Have you used LightTable? It's quite fast as the editor. I'm sure Atom is similarly fast. It doesn't run in the browser; it just uses WebKit as the engine.
Light table is only fast is you are a slow writer, the vim mode in it is painfully slow. Webkit base editors like LT and Brackest are unusable to me.
I'm a pretty fast writer and I never had any problem with LightTable's vim mode. Maybe it's just me though, I don't know.
The nice thing about Vim mode is that it glosses over latency by making simple edits take fewer keystrokes. It's sort of why vi was invented.

In the words of Bill Joy himself:

> ... you've got to remember that I was trying to make it usable over a 300 baud modem. That's also the reason you have all these funny commands. It just barely worked to use a screen editor over a modem. It was just barely fast enough. A 1200 baud modem was an upgrade. 1200 baud now is pretty slow.

> 9600 baud is faster than you can read. 1200 baud is way slower. So the editor was optimized so that you could edit and feel productive when it was painting slower than you could think. Now that computers are so much faster than you can think, nobody understands this anymore.

This is already possible using gitgutter in both Vim and ST, and I've never noticed an impact on performance.
Indeed, I'm using it in ST and I haven't noticed an impact on performance.

Screenshot: http://share.qpleple.com/U8eN

Yeah, as the create of GitGutter for ST, my first thought was, cool if I switch to this I can write GitGutter in CoffeeScript. Then I thought, being Github, they would probably bake that in.
Same I use it every day ... perfect plugin :)
Codebox works awesomely well, and you can host it locally. Still has bugs, but they do releases often.
To put "often" in context, I raised a Github issue on it today which was resolved within a few hours, it's improving incredibly quickly (and it's already awesome).
Exactly. It's still very new, but it's really worth a shot if you need the cloud-ide solution.

We use to for Go and Docker. Currently, it's very nice. Even has auto-complete - though it has a long way to go.

I thought CodeBox was using the ACE editor as part of their system like Cloud9. And I believe Orion and Codenvy (my company) use CodeMirror.

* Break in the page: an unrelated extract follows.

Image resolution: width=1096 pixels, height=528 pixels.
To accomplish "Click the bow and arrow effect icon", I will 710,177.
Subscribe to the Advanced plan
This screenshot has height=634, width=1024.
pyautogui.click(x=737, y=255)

Looking forward to trying out Atom. I can see many advantages already of it as an editor.
Would be really interested to chat to you about Codebox + Docker, email is ben at talkingquickly co uk or talkingquickly on twitter
Sent you an email!
It confirms it as being Webkit based, but not necessarily that it is running on the web.
Seems like to be a Sublime Text clone in webkit?
Maybe an announcement that git bought sublime and this is the web launch of it. I would be so excited if that happened.
The ST builds mysteriously stopped recently (ST3 beta and dev), which is a bit ominous.
Considering that ST is barely ever worked on, not really. Maybe a few spouts. I love sublime, if it wasn't for the awesome plugins I probably would have ditched it. :)
Exact reason why I think this is great news, it will likely be a more actively developed version of what ST is now... plus some extras
ST development have presumably been stopped numerous times so nothing new about that. Atom have been in the works for at least six months.
I take this as a hint of the author going underground for the next 6+ months, then reappearing and announcing ST4. </snark>
You cannot be serious.
FYI, it's not WebKit but Chromium I'm betting, based on the crash reporting. If you want an idea of performance, Edge Code from Adobe will provide an answer. Oh and there's a welcome repo with an IRC channel listed. Atom.io just says "nope" for me but is likely its future home.
Seems like it has collaborative edit feature as well. Specially the last screenshot.
My first guess was that those are diff markers as you edit.